Sylver is a language agnostic platform for building custom source code
analyzers (think eslint for every language).
This might be a lot to unpack, so let us explore this tool
by solving a real-world problem: our application's configuration is stored in
complex JSON documents, and we'd like to build a tool to automatically validate
these documents against our business rules.
In this series of tutorials, we'll go from having zero knowledge of Sylver or
static analysis to building a fully-fledged linter for our configuration files.
We will use JSON as an example, but the tools and techniques presented
apply to many data formats and even complete programming languages!
Also, note that while we will be building everything from scratch using
Sylver's domain-specific languages (DSL), a catalog of built-in specifications for the most common languages will be included in future releases of the tool.
In part 1, we will discover Sylver's meta language, a DSL used to describe the shape
of programming languages and data formats. After completing this tutorial, we'll have
a complete spec for the JSON language, allowing us to turn JSON documents into
Sylver parse trees.In part 2, we will load the parse trees into Sylver's query engine,
and we will find nodes that violate our business rules using an SQL-like query
language.In part 3, we will learn how to turn our language spec and queries into a set of
linting rules so that we can run them conveniently and share them.
Installation
Sylver is distributed as a single static binary. Installing it is as simple as:
- Go to https://sylver.dev to download the binary for your platform
- Unpack the downloaded archive
- Move the
sylver
binary to a location in your$PATH
Prelude
Let us create a blank workspace for this tutorial!
We'll start by creating a new folder and a json.syl
file to write
the Sylver specification for the JSON language.

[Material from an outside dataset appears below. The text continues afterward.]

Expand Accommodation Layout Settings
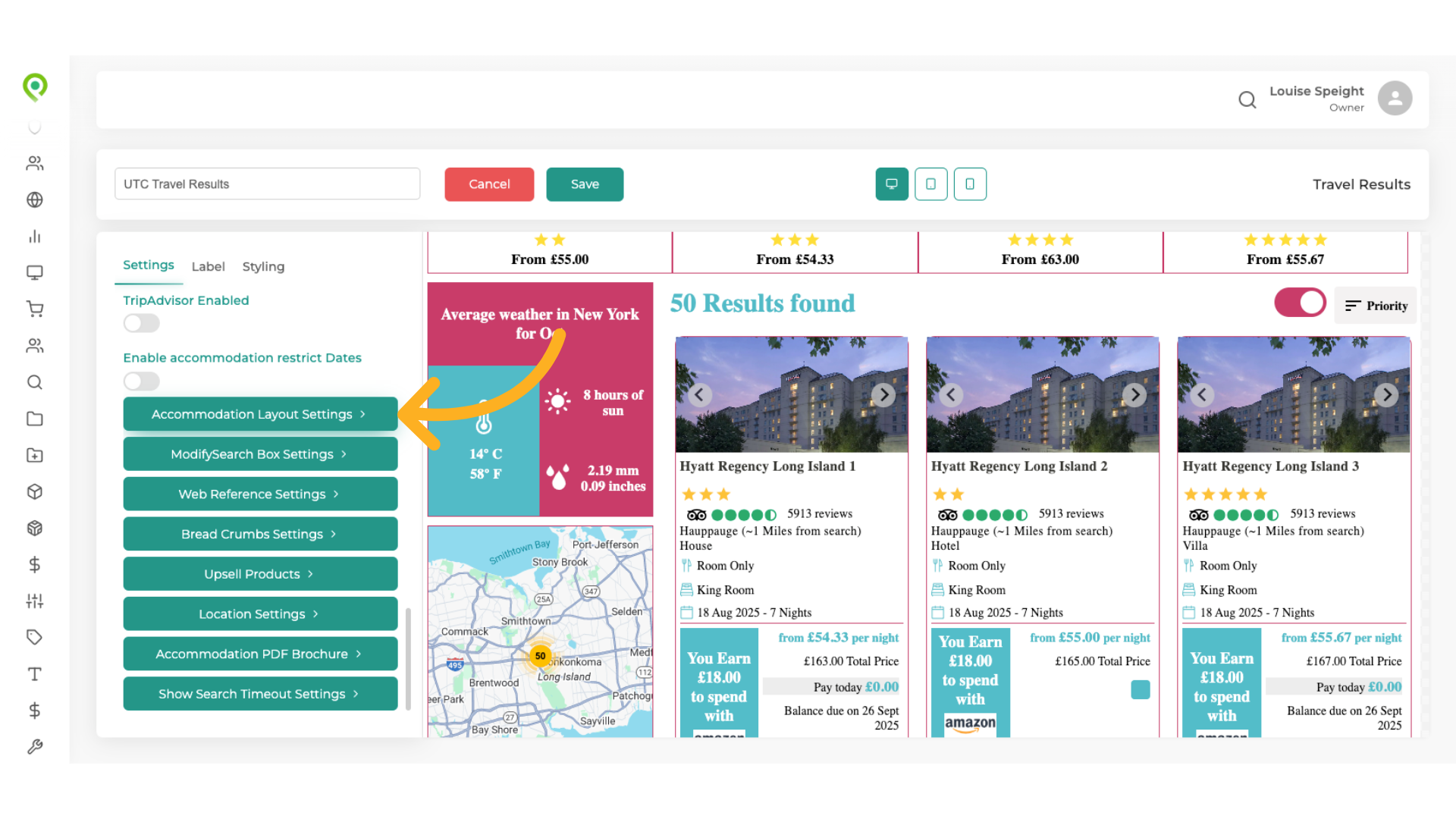The width and height of the screenshot is (1456, 819). coord(259,414)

mkdir sylver_getting_started
cd sylver_getting_started
touch json.syl
We will also store our test JSON file in config.json
.
{
"variables": [
{
"name": "country",
"description": "Customer's country of residence",
"values": ["us", "fr", "it"]
},
{
"name": "age",
"description": "Cusomer's age",
"type": "number"
}
]
}
This file specifies the variables used to describe customer profiles in a fictional
customer database.
Variables are assigned a type or a list of potential values.
Types definition
Sylver parses raw text into typed structures called parse trees. The first step in defining a language spec is to define a set of types for our tree nodes.
We'll add the following node types declarations to our json.syl
spec:
node JsonNode { }
node Null: JsonNode { }
node Bool: JsonNode { }
node Number: JsonNode { }
node String: JsonNode { }
node Array: JsonNode {
elems: List<JsonNode>
}
node Object: JsonNode {
members: List<Member>
}
node Member: JsonNode {
key: String,
value: JsonNode
}
These declarations resemble object type declarations in many mainstream languages.
The :
syntax denotes inheritance.
Now that we have a set of types to describe JSON documents, we need to specify how to build a
parse tree from a sequence of characters. This process is done in two steps:
- Lexical analysis: in this step, individual characters that form an indivisible entity (such as the digits of a number or the characters of a string) are grouped together into tokens. Some tokens are only one character-wide (for example, the brackets and semicolons in JSON).
- Syntactic analysis, in which tree nodes are built for the stream of tokens.
Lexical analysis
Tokens are described using declarations of the form term NAME = <term_content>
where
<term_content>
is either a literal surrounded by single-quotes ('
) or a regex
between backticks (`
). The regexes use a syntax similar to Perl-style regular expressions.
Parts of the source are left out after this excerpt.